Sarah Stierch, a programme evaluation coordinator, started working for the Wikimedia Foundation since last April but had been editing articles on Wikipedia since 2006.
Senior Director of Programmes at Wikimedia, Frank Schilenberg, explained Stierch's termination in a recent email to subscribers of Wikipedia's public mailing list.
"The Wikimedia Foundation has recently learned that Sarah has been editing Wikipedia on behalf of paying clients, as recently as a few weeks ago," Schilenberg said.
"She did that even though it is widely known that paid editing is frowned upon by many in the editing community and by the Wikimedia Foundation."
It has once again raised the issue of paid advocacy editing on Wikipedia, a "black hat pratice" that resulted in the suspension of hundreds of accounts last October.

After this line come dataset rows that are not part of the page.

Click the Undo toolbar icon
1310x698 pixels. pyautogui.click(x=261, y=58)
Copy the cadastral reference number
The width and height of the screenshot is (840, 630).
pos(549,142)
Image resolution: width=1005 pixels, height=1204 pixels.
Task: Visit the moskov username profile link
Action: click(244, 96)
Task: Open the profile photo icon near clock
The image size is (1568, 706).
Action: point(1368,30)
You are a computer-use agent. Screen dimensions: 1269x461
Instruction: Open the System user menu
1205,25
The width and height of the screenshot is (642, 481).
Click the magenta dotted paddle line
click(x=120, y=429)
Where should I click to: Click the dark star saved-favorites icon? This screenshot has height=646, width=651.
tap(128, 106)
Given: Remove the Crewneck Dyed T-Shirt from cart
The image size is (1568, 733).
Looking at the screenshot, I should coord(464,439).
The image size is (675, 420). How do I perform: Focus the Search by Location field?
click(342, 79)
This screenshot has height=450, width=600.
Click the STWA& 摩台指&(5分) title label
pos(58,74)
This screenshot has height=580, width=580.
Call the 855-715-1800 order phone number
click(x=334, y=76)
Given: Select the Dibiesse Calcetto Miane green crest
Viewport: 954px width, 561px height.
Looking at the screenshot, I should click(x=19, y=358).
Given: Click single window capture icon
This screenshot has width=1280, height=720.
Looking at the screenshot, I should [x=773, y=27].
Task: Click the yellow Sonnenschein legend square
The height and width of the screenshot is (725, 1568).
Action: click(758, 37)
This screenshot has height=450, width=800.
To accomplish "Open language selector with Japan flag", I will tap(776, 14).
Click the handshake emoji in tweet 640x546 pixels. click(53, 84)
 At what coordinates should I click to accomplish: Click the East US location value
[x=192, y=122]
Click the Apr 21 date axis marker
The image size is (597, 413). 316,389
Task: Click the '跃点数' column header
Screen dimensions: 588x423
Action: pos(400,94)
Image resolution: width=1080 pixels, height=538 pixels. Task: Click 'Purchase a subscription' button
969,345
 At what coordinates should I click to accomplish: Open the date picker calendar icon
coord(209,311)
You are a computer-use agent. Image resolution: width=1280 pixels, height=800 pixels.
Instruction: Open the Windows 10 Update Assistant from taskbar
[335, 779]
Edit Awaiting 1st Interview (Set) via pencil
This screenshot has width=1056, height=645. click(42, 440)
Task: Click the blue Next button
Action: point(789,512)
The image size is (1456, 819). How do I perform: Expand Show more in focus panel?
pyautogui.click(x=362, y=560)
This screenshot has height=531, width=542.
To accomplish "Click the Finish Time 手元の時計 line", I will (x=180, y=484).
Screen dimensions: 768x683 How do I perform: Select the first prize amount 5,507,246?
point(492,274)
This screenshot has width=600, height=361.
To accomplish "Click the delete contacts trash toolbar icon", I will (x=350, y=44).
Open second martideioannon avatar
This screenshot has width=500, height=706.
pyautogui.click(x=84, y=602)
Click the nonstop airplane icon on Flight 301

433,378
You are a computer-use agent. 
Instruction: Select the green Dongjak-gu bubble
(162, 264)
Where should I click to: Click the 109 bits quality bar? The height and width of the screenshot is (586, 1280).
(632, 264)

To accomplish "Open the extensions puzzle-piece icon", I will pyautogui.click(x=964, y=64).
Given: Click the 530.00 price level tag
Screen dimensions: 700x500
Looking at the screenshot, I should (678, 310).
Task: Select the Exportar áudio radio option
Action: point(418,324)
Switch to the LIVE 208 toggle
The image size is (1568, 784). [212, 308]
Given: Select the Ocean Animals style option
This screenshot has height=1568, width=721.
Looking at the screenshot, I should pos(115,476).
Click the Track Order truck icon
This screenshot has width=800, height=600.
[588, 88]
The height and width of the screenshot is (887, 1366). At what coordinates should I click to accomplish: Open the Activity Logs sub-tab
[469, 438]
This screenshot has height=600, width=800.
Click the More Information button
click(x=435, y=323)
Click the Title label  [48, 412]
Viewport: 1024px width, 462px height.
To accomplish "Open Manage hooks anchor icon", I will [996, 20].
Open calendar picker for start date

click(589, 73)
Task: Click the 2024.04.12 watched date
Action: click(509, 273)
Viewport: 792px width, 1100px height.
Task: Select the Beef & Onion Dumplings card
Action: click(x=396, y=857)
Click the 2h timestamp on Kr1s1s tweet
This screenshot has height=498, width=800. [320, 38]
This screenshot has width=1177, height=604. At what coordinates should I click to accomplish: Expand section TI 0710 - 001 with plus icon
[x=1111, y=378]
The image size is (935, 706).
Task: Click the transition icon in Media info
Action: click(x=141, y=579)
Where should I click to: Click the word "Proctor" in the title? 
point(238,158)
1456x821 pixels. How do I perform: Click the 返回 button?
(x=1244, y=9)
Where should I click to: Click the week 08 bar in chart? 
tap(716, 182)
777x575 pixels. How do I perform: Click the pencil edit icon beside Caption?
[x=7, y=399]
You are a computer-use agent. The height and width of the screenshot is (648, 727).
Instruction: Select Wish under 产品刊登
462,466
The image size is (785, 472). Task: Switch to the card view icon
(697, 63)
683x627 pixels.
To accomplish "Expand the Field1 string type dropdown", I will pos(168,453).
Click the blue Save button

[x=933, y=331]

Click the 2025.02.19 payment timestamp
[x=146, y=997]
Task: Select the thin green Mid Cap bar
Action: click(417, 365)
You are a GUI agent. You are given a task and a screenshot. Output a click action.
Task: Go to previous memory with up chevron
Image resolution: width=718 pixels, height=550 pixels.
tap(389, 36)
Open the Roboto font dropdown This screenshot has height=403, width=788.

Over 250 editors were accused of being "sockpuppets" by Sue Gardner, Executive Director of the Wikimedia Foundation.
"Our readers know Wikipedia's not perfect, but they also know that it has their best interests at heart, and is never trying to sell them a product or propagandize them in any way," Gardner said in a statement at the time.
Stierch was caught out when a screenshot emerged apparently displaying the fact she had been paid $300 (£182) for doing freelance work editing a Wikipedia page for an unnamed individual.
"Everybody makes mistakes, and I would like to believe that the Wikimedia movement is a place of forgiveness and compassion," said Schilenberg. "I ask you to respect Sarah's privacy at what is surely a difficult time for her, and to join me in wishing her every future success."